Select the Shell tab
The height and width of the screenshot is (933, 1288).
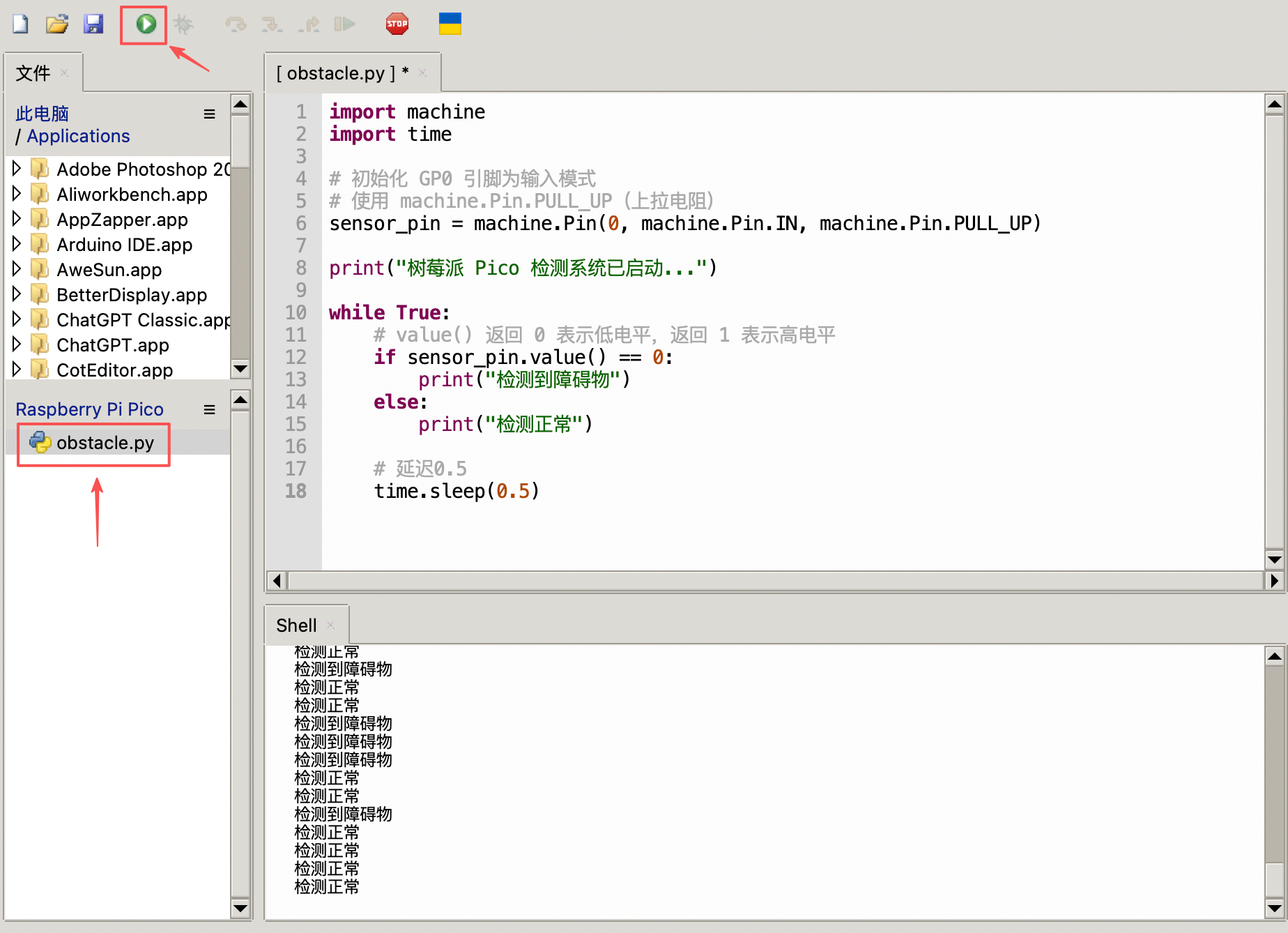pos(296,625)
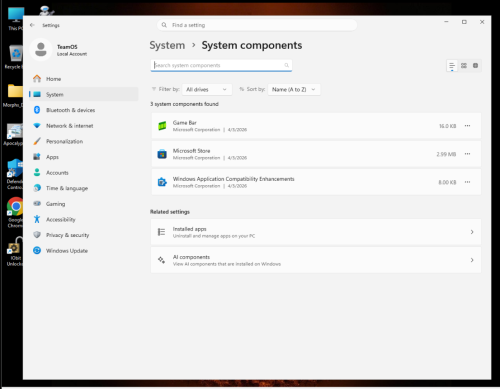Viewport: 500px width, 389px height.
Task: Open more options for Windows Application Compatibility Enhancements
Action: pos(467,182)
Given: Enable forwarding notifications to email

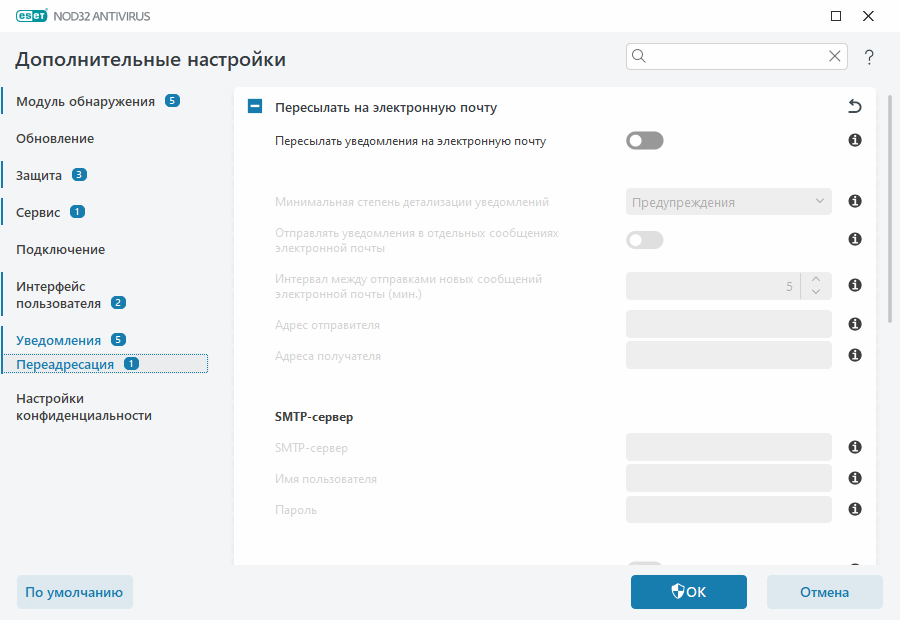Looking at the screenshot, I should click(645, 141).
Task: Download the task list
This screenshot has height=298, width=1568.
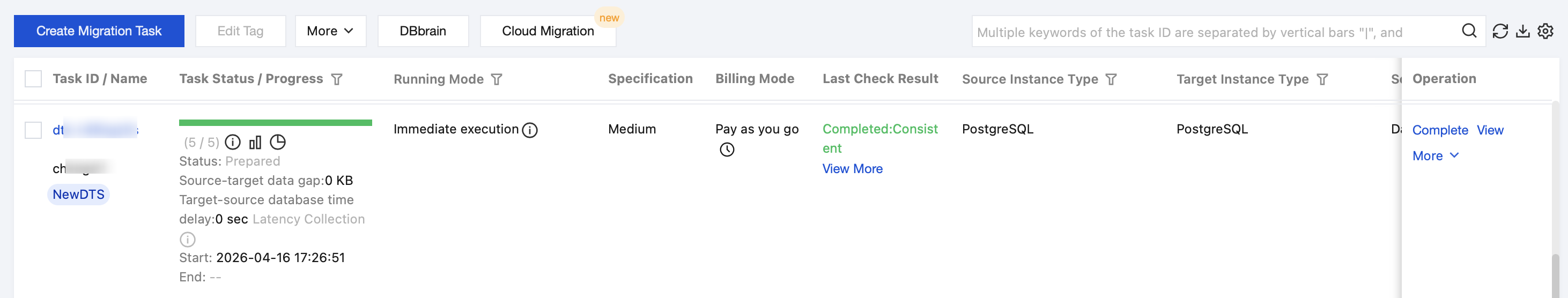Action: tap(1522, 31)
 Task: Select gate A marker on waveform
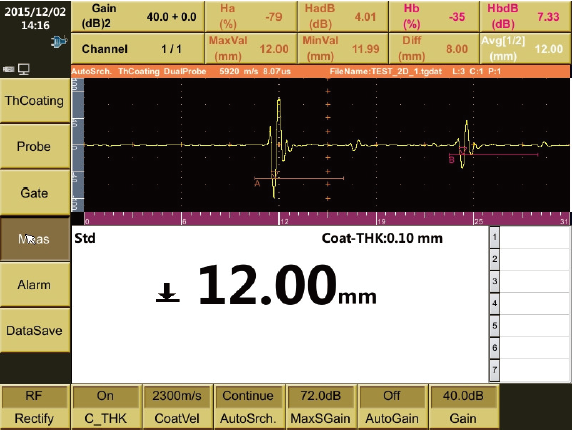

[WHAT NEEDS TO BE DONE]:
Each line of the records that contains the string "Select" must be copied.

[RESULT]:
Select the Shell tab
 Task: Select gate A marker on waveform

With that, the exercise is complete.